We are all familiar with that much-courted adrenaline rush. But did you know the adrenal glands that produce it also have an effect on your blood pressure? In fact, a study found that excess aldosterone, a hormone produced by your adrenal glands, is a common and unrecognized reason for high blood pressure.
The aldosterone hormone is responsible for sodium conservation in the kidney, salivary glands, sweat glands and colon. Its excess production causes high blood pressure and cardiovascular disease–and this condition is called aldosteronism.
How did the research start?
A cross-sectional study published in the Annals of Internal Medicine suggested that the hormone aldosterone is a common and unrecognised cause of hypertension.
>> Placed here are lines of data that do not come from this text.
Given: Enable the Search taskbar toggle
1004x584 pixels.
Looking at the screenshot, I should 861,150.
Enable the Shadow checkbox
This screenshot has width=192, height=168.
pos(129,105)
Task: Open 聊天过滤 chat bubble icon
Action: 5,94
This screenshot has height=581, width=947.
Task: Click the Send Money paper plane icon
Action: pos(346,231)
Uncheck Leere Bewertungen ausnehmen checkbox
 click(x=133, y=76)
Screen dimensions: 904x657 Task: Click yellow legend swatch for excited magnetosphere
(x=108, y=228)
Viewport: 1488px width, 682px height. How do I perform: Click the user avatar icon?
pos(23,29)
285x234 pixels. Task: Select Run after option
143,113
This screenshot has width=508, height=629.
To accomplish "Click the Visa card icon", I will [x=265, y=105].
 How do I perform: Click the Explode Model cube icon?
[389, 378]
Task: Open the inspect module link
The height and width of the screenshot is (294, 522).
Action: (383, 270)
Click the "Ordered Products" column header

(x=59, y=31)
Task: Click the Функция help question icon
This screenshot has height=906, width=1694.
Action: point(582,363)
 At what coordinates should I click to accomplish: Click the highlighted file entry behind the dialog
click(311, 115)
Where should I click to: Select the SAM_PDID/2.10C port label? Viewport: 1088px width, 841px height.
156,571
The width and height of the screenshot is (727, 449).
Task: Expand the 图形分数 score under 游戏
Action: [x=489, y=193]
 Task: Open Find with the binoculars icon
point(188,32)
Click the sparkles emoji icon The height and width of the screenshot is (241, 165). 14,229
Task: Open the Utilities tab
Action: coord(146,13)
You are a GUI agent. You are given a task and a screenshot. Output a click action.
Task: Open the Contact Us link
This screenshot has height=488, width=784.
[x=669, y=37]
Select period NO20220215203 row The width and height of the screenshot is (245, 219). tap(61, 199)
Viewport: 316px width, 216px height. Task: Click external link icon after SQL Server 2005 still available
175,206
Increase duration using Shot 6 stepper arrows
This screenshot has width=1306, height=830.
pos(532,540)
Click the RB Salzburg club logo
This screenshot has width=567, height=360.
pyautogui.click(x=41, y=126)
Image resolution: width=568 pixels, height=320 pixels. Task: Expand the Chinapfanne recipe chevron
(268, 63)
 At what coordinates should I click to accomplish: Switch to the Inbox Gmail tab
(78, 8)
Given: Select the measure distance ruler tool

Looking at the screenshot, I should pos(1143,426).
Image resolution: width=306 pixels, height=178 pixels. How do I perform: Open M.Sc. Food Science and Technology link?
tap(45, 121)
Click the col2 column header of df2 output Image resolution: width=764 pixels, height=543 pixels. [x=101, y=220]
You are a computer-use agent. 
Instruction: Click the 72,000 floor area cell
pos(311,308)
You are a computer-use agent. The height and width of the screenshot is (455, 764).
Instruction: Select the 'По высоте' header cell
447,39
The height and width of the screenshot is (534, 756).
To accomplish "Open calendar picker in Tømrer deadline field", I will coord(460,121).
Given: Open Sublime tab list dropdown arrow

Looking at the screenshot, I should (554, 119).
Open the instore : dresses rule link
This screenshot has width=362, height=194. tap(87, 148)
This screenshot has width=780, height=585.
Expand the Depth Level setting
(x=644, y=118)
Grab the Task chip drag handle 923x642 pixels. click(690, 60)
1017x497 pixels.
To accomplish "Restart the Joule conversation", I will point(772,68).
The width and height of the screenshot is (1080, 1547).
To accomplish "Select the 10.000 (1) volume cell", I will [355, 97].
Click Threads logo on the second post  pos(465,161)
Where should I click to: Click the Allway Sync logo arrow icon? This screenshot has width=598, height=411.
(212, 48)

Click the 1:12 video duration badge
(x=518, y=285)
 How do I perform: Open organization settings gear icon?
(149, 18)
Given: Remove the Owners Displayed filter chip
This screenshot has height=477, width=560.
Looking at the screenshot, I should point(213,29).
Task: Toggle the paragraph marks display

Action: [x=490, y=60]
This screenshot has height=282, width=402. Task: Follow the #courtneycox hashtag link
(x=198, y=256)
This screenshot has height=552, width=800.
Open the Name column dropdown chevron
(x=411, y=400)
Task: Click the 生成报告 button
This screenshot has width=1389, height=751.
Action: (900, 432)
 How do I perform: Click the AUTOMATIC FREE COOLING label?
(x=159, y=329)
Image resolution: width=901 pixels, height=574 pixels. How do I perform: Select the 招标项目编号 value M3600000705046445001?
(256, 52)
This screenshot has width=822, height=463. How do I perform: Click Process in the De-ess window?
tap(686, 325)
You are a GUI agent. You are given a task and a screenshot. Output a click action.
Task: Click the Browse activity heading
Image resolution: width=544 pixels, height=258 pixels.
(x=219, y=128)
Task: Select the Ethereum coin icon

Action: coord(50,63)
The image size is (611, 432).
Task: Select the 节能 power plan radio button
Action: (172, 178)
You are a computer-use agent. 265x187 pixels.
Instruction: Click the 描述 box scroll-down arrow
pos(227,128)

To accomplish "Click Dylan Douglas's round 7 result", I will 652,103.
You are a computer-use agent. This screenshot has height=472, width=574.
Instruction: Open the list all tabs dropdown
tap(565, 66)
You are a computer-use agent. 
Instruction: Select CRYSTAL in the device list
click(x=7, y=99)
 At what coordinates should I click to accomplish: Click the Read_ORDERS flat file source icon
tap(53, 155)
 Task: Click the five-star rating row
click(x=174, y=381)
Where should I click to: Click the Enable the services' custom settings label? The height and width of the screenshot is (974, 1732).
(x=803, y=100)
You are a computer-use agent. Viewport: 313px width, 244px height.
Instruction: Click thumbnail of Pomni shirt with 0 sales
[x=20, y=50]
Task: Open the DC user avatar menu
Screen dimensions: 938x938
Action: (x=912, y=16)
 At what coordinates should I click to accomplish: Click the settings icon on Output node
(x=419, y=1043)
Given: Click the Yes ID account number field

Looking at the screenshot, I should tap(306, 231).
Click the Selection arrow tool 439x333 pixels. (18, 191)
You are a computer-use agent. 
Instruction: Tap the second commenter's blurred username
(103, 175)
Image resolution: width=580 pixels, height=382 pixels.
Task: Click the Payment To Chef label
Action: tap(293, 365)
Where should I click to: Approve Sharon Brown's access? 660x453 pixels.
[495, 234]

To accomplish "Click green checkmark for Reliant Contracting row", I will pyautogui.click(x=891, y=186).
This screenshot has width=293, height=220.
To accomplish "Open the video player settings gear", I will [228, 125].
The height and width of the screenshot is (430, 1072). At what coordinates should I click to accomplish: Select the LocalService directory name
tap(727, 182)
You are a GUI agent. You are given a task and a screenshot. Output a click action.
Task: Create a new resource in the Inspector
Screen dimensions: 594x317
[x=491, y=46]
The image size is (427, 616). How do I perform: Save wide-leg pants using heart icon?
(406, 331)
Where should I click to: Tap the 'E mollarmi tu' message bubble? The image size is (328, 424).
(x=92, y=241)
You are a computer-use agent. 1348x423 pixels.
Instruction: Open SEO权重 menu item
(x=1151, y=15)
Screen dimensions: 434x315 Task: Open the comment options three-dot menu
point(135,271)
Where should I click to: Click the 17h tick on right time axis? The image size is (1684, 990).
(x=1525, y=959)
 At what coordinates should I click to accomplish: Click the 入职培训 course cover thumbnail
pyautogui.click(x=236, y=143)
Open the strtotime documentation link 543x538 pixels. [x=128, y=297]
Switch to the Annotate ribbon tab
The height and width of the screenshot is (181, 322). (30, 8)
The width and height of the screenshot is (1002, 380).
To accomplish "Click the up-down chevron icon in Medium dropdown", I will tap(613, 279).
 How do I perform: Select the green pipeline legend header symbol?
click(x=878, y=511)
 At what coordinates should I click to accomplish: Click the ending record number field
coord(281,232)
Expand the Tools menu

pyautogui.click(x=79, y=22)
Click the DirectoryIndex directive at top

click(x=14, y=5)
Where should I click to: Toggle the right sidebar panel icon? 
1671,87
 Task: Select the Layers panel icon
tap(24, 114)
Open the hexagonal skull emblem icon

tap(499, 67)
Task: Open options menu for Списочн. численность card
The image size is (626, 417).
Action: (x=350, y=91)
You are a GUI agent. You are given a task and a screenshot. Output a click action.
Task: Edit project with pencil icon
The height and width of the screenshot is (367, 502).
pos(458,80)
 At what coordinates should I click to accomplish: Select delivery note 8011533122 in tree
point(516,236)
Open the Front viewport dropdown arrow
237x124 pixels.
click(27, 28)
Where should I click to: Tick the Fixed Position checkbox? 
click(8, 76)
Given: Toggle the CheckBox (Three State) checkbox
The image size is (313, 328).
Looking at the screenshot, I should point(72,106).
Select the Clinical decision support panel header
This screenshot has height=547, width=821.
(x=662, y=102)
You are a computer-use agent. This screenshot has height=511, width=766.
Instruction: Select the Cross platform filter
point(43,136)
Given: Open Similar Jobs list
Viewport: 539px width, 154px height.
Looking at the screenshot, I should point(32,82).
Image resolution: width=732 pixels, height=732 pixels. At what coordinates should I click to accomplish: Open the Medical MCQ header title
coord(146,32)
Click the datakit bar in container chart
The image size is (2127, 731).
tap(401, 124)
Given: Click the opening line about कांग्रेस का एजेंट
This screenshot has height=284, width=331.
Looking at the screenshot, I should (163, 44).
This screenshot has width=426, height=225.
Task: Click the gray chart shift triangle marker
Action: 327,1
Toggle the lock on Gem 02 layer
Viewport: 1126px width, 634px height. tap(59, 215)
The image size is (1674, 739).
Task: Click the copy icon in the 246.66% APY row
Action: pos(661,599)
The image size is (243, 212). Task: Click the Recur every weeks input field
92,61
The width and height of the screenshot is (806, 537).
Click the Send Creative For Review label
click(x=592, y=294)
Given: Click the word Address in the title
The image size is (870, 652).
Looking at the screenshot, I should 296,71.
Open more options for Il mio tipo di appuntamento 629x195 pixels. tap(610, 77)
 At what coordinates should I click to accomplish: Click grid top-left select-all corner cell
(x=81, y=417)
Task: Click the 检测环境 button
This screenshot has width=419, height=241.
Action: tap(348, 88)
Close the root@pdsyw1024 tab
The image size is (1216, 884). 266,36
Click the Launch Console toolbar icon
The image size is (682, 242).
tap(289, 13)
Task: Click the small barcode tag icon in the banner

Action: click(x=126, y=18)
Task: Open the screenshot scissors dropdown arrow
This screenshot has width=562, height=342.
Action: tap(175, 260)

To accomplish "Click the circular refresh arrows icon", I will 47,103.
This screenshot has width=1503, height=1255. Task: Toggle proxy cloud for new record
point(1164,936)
To understand the impact of aldosterone hormone on our blood pressure, researchers from four academic medical centres (including Brigham and Women’s Hospital, University of Alabama, University of Virginia, and the University of Utah in the US) studied various patients.
This included patients with normotension (blood pressure that is within the normal range), stage 1 hypertension, stage 2 hypertension, and resistant hypertension to examine the existence of excess aldosterone production and primary condition of aldosteronism.
What were the findings post-research?
The researchers state: “Primary aldosteronism has traditionally been considered to be an uncommon cause of hypertension, however, the findings of this study show that it is much more common than previously recognised.”
Excess aldosterone production would not have been recognised by currently-recommended diagnostic approaches. This research helped them redefine the label around primary aldosteronism from a rare disease to a common syndrome since this common syndrome actually impacts the severity of blood pressure
Although generic medications that block the deleterious effects of aldosterone already exist and are easily available, these findings suggest that using these drugs more frequently shall be effective. This shall help to treat hypertension and lower the risk of cardiovascular disease.